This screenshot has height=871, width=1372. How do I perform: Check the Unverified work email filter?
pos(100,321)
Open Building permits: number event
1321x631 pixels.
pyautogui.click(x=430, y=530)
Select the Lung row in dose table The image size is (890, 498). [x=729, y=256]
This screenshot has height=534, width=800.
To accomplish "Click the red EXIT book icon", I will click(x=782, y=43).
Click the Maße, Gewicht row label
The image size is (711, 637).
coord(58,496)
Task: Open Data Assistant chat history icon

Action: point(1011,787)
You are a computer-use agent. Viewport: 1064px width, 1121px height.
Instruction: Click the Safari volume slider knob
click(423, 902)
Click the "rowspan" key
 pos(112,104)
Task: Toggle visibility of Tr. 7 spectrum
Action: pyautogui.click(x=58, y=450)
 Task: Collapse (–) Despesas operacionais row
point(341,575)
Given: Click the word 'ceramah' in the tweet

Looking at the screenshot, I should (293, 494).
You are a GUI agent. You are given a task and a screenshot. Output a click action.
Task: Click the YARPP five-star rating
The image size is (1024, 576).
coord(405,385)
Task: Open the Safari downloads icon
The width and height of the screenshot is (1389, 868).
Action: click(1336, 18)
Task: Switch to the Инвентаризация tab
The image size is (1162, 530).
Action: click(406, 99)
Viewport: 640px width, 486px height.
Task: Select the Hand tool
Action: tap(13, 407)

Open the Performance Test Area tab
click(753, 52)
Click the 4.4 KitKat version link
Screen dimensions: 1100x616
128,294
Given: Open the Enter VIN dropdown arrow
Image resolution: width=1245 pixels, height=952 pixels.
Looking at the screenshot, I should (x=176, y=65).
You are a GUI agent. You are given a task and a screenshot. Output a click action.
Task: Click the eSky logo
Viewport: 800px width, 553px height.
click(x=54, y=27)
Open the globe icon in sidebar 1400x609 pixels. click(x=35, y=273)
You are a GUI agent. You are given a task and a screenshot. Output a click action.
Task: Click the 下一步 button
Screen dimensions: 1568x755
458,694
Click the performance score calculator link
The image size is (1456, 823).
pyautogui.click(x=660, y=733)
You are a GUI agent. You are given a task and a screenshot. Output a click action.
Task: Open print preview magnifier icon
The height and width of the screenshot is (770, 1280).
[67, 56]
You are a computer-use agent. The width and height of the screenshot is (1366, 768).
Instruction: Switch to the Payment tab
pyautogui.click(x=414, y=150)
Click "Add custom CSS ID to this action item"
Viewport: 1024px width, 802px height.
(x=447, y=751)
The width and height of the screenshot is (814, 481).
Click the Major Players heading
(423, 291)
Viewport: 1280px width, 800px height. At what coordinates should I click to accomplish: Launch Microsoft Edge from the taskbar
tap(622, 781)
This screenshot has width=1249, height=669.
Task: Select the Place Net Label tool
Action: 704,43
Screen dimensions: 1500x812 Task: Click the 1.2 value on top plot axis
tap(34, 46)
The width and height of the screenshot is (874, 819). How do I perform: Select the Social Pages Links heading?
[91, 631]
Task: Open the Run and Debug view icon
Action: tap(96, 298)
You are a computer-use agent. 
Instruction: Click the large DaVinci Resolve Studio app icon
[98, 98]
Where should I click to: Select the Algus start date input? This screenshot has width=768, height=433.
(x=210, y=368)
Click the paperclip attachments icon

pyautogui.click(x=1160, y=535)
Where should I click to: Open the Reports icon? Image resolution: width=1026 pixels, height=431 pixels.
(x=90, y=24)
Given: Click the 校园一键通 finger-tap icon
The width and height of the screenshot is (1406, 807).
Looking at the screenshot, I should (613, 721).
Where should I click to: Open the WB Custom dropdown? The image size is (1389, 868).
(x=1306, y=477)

----------

* _WHAT IS ASKED_: Reproduce all of the entries above word for word, keeping every line unchanged.

* _RESULT FOR THIS TASK_:
This screenshot has height=871, width=1372. How do I perform: Check the Unverified work email filter?
pos(100,321)
Open Building permits: number event
1321x631 pixels.
pyautogui.click(x=430, y=530)
Select the Lung row in dose table The image size is (890, 498). [x=729, y=256]
This screenshot has height=534, width=800.
To accomplish "Click the red EXIT book icon", I will click(x=782, y=43).
Click the Maße, Gewicht row label
The image size is (711, 637).
coord(58,496)
Task: Open Data Assistant chat history icon

Action: point(1011,787)
You are a computer-use agent. Viewport: 1064px width, 1121px height.
Instruction: Click the Safari volume slider knob
click(423, 902)
Click the "rowspan" key
 pos(112,104)
Task: Toggle visibility of Tr. 7 spectrum
Action: pyautogui.click(x=58, y=450)
 Task: Collapse (–) Despesas operacionais row
point(341,575)
Given: Click the word 'ceramah' in the tweet

Looking at the screenshot, I should (293, 494).
You are a GUI agent. You are given a task and a screenshot. Output a click action.
Task: Click the YARPP five-star rating
The image size is (1024, 576).
coord(405,385)
Task: Open the Safari downloads icon
The width and height of the screenshot is (1389, 868).
Action: click(1336, 18)
Task: Switch to the Инвентаризация tab
The image size is (1162, 530).
Action: click(406, 99)
Viewport: 640px width, 486px height.
Task: Select the Hand tool
Action: tap(13, 407)

Open the Performance Test Area tab
click(753, 52)
Click the 4.4 KitKat version link
Screen dimensions: 1100x616
128,294
Given: Open the Enter VIN dropdown arrow
Image resolution: width=1245 pixels, height=952 pixels.
Looking at the screenshot, I should (x=176, y=65).
You are a GUI agent. You are given a task and a screenshot. Output a click action.
Task: Click the eSky logo
Viewport: 800px width, 553px height.
click(x=54, y=27)
Open the globe icon in sidebar 1400x609 pixels. click(x=35, y=273)
You are a GUI agent. You are given a task and a screenshot. Output a click action.
Task: Click the 下一步 button
Screen dimensions: 1568x755
458,694
Click the performance score calculator link
The image size is (1456, 823).
pyautogui.click(x=660, y=733)
You are a GUI agent. You are given a task and a screenshot. Output a click action.
Task: Open print preview magnifier icon
The height and width of the screenshot is (770, 1280).
[67, 56]
You are a computer-use agent. The width and height of the screenshot is (1366, 768).
Instruction: Switch to the Payment tab
pyautogui.click(x=414, y=150)
Click "Add custom CSS ID to this action item"
Viewport: 1024px width, 802px height.
(x=447, y=751)
The width and height of the screenshot is (814, 481).
Click the Major Players heading
(423, 291)
Viewport: 1280px width, 800px height. At what coordinates should I click to accomplish: Launch Microsoft Edge from the taskbar
tap(622, 781)
This screenshot has width=1249, height=669.
Task: Select the Place Net Label tool
Action: 704,43
Screen dimensions: 1500x812 Task: Click the 1.2 value on top plot axis
tap(34, 46)
The width and height of the screenshot is (874, 819). How do I perform: Select the Social Pages Links heading?
[91, 631]
Task: Open the Run and Debug view icon
Action: tap(96, 298)
You are a computer-use agent. 
Instruction: Click the large DaVinci Resolve Studio app icon
[98, 98]
Where should I click to: Select the Algus start date input? This screenshot has width=768, height=433.
(x=210, y=368)
Click the paperclip attachments icon

pyautogui.click(x=1160, y=535)
Where should I click to: Open the Reports icon? Image resolution: width=1026 pixels, height=431 pixels.
(x=90, y=24)
Given: Click the 校园一键通 finger-tap icon
The width and height of the screenshot is (1406, 807).
Looking at the screenshot, I should (613, 721).
Where should I click to: Open the WB Custom dropdown? The image size is (1389, 868).
(x=1306, y=477)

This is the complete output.